▸ **Exercise details**
Your reply should repeat all records verbatim and contain no images.
───── Extracted entries
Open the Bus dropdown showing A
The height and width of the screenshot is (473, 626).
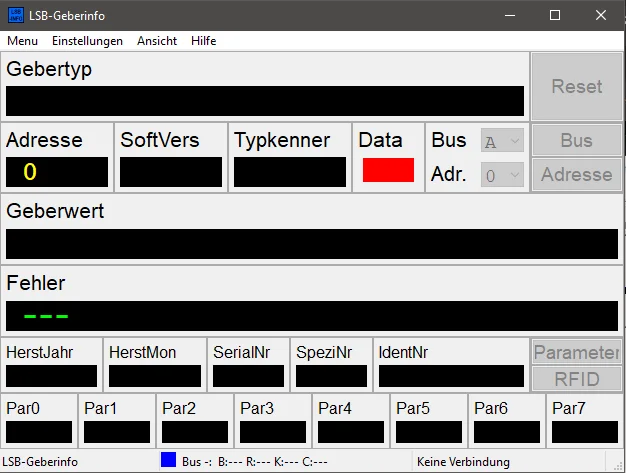click(x=502, y=142)
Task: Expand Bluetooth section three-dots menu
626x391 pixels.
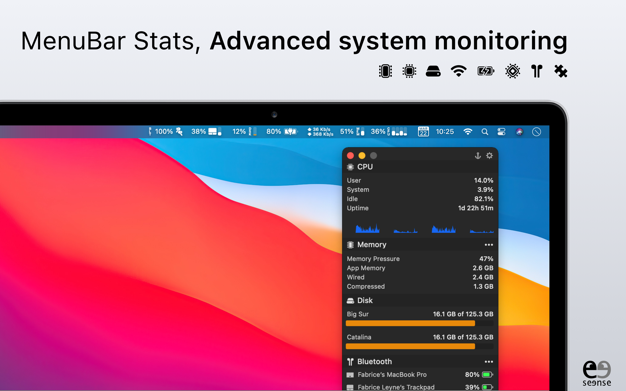Action: pyautogui.click(x=489, y=362)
──────────
▸ **Answer space**
Open the Bus dropdown showing A
The height and width of the screenshot is (473, 626).
click(x=502, y=142)
Task: Expand Bluetooth section three-dots menu
626x391 pixels.
Action: pyautogui.click(x=489, y=362)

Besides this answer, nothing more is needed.